We can see that our new columns have been added.

In [None]:
df.head()

Now let's try to figure out the mean scores for each day in our dataset. This is a simple one-liner where we use the `groupby()` method to segregate the table based on the value of one column, then provide a function to apply to all of the values in each group, keeping them grouped.

In [None]:
df[['score', 'day']].groupby('day').mean()

While it seems odd that the scores decrease day after day, it does make some sense. Links that have been posted earlier in the week have had more time to accumulate score. Let's double check the max score for items on day 9.

In [None]:
df[df['day'] == 9]['score'].max()

That's it for this lesson! There was a *lot* of material, I know!

SQL is a powerful and ubiquitous language that is used in almost every web application, as well as in most companies for storing and querying some type of data. If you're interested, you should definitely follow up with some online SQL tutorials and resources to learn more. You can practice in your Jupyter notebook and sqlite.

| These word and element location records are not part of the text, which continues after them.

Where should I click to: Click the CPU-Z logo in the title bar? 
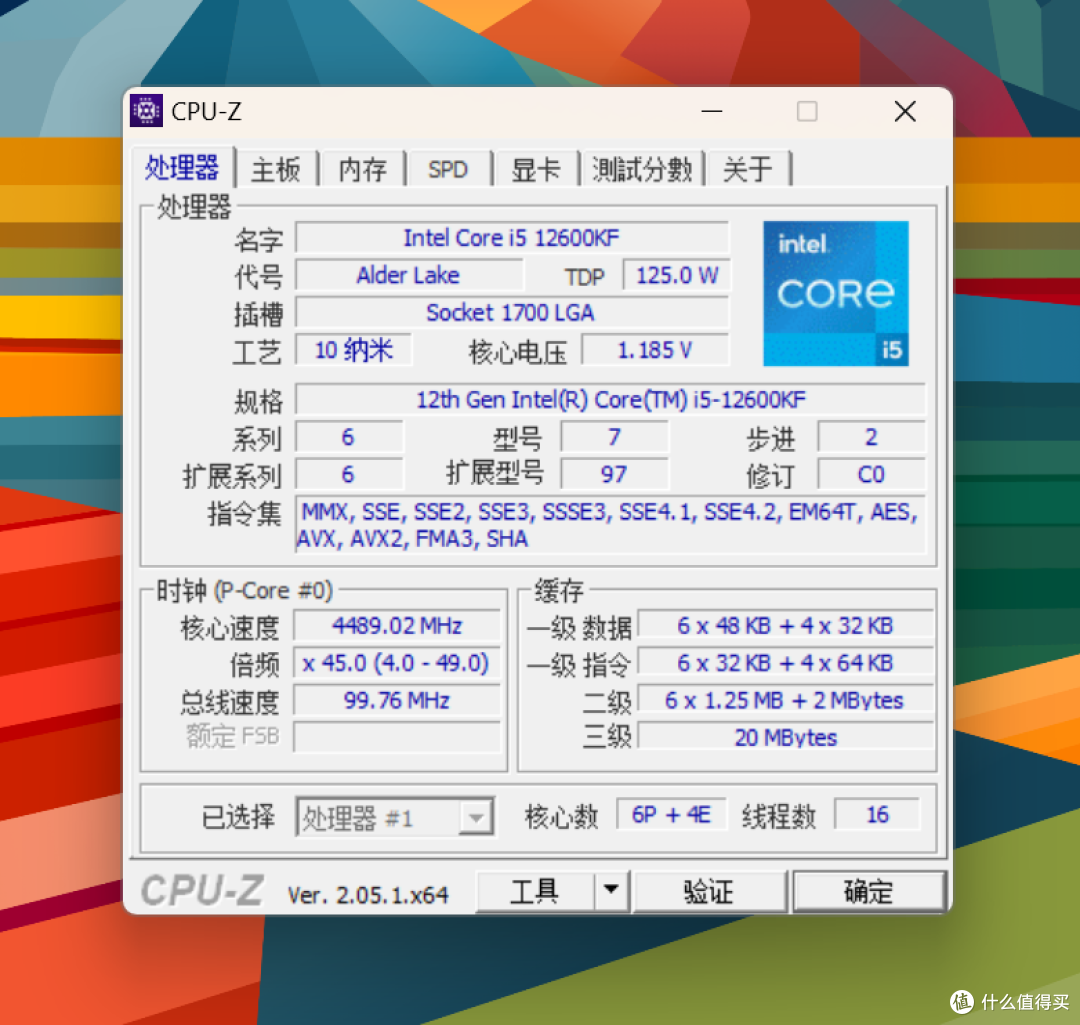146,111
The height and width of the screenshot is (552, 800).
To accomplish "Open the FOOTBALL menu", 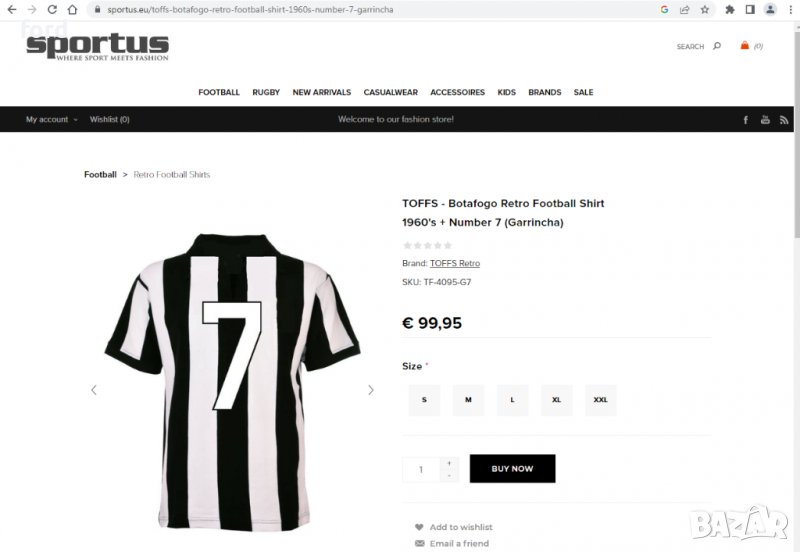I will 219,92.
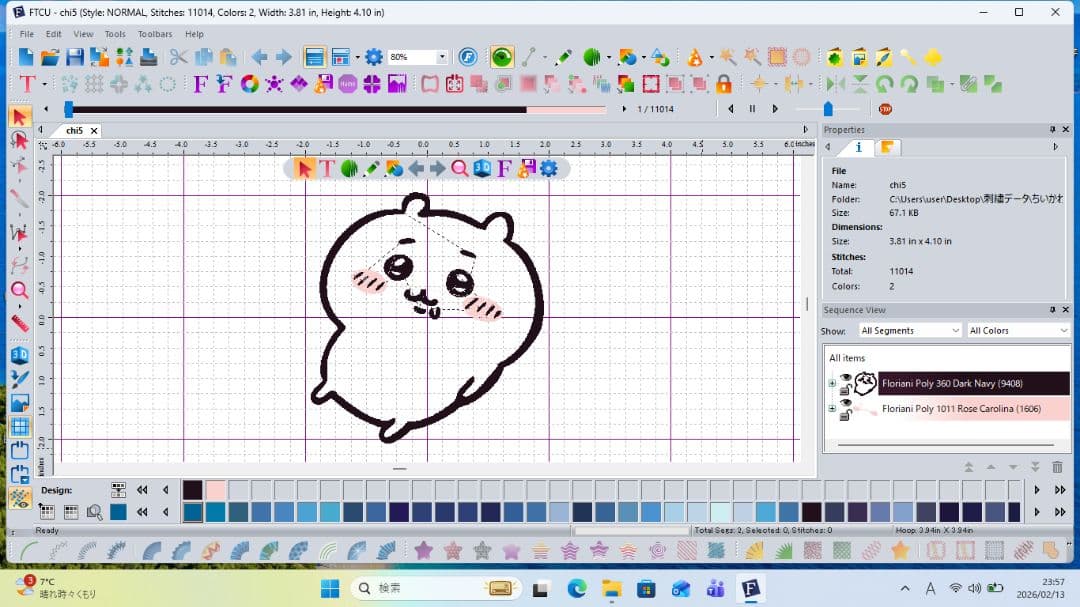Toggle the lock on the Dark Navy segment
Viewport: 1080px width, 607px height.
click(x=845, y=391)

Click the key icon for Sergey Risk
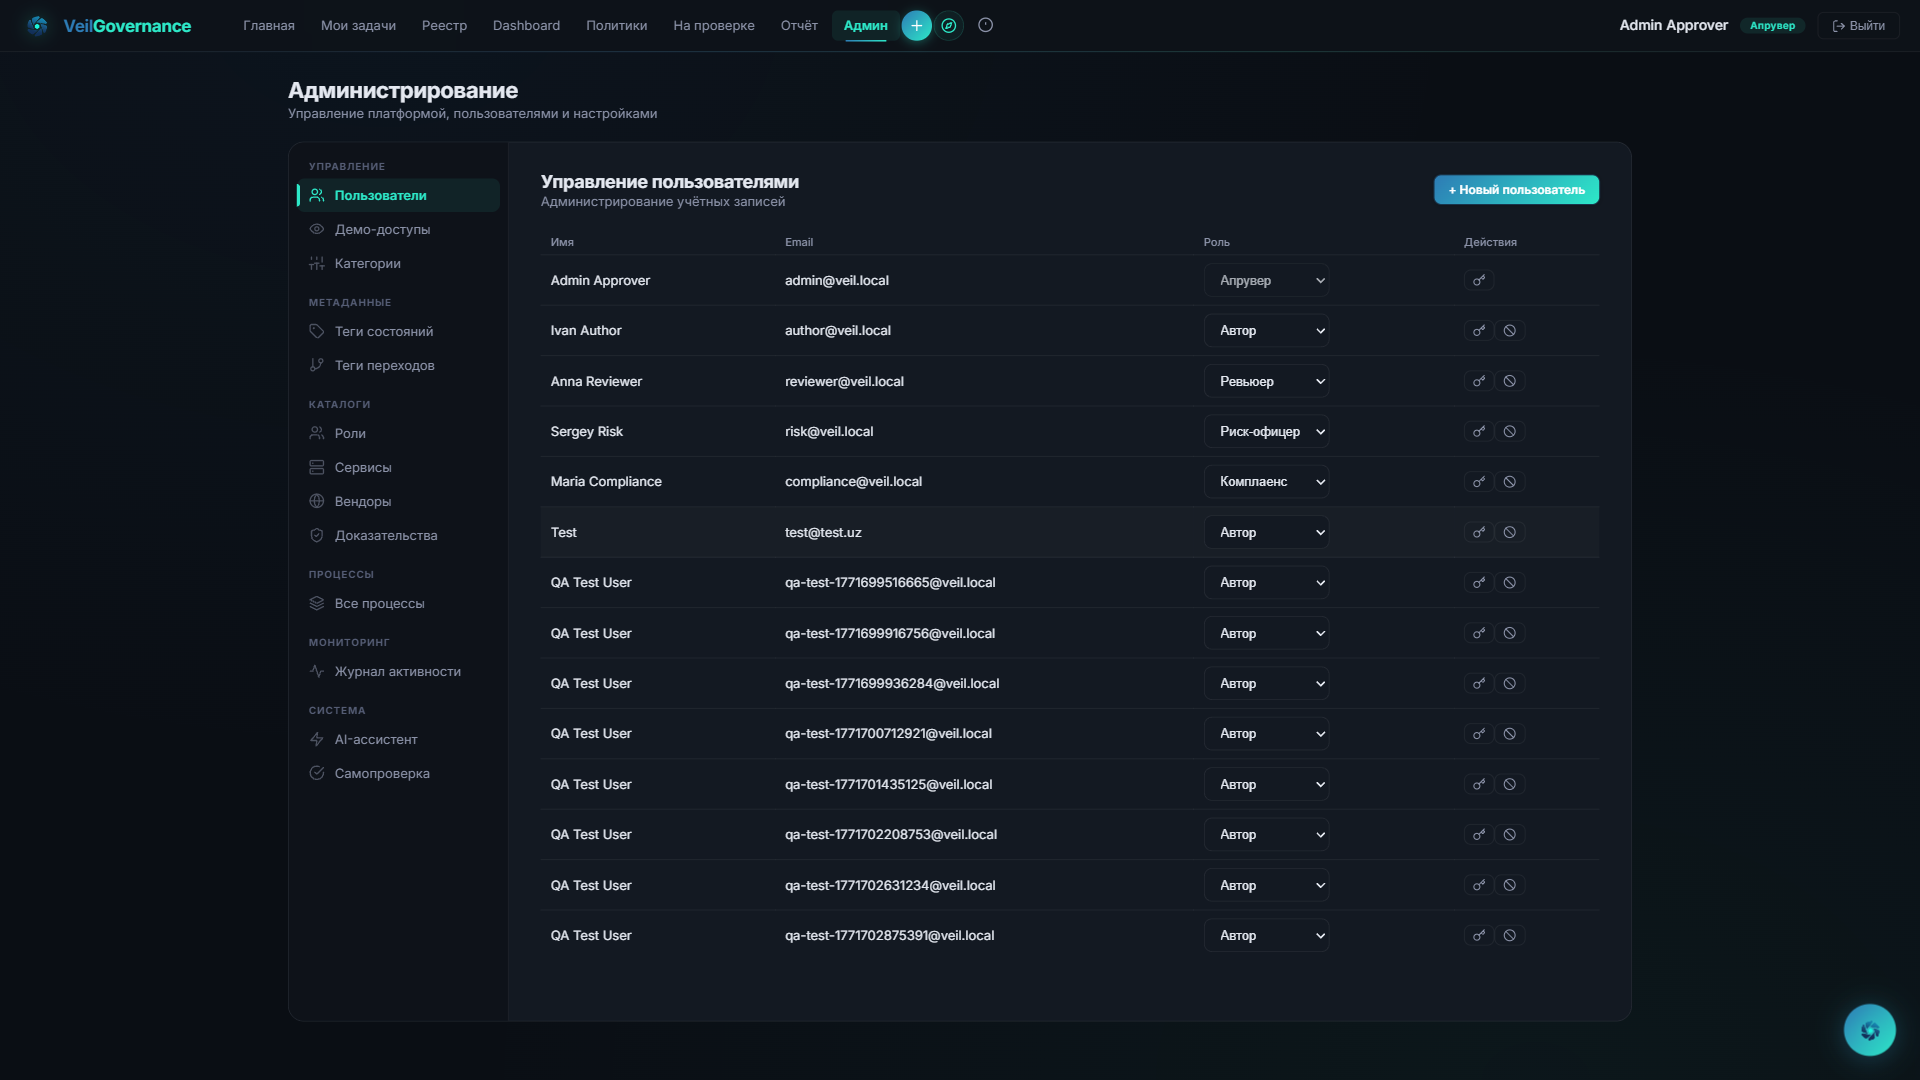(1479, 431)
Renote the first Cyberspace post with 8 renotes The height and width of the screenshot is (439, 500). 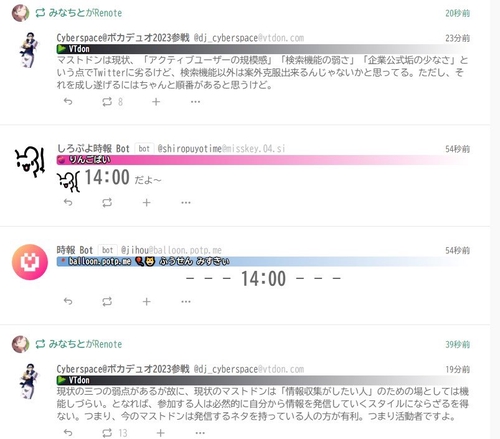point(107,102)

Hopefully you've also learned a bit about Pandas dataframes. Data analysts like using Pandas because it is easy to load and work with the data, and many questions about the data can be answered in a single Python line. Additionally, many use Pandas right inside a Jupyter notebook like this one because it allows them to easily run single lines of code without reloading all of the data by running an entire Python script each time.